Stored entries:
++++++++++++++++++++
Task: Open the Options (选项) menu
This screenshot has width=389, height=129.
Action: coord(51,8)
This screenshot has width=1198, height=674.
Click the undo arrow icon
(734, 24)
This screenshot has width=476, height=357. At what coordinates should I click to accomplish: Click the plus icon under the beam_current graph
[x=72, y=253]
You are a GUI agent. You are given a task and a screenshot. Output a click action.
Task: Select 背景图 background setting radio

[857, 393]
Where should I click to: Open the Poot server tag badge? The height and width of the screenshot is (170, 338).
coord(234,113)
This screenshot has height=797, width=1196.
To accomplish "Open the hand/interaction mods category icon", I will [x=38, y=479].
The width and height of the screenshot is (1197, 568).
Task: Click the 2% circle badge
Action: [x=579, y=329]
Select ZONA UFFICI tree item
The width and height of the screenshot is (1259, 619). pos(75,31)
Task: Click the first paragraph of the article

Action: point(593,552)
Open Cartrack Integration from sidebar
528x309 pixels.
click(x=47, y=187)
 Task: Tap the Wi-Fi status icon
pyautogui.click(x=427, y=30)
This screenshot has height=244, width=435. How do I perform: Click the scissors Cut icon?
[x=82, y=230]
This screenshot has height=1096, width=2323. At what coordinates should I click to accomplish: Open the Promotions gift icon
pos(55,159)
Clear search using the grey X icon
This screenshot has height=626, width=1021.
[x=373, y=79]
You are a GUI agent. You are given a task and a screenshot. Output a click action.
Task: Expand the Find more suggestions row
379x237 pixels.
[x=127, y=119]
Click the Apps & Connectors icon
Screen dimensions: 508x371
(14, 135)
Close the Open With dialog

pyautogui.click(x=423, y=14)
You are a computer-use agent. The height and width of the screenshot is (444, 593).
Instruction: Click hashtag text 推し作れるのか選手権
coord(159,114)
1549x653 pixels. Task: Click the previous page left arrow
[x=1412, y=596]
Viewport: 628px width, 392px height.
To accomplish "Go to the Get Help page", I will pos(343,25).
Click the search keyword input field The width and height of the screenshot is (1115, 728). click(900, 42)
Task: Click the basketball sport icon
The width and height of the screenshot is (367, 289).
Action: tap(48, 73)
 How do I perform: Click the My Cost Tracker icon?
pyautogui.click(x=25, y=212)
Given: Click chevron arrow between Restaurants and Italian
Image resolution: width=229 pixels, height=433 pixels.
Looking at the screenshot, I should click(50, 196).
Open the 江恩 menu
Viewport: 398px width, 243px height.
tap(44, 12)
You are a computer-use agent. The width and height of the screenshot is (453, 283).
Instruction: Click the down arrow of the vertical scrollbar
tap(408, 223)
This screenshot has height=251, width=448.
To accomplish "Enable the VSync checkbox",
++++++++++++++++++++
--- Work request ---
Lines above with "agent": state how many, nothing more.

--- Response below ---
4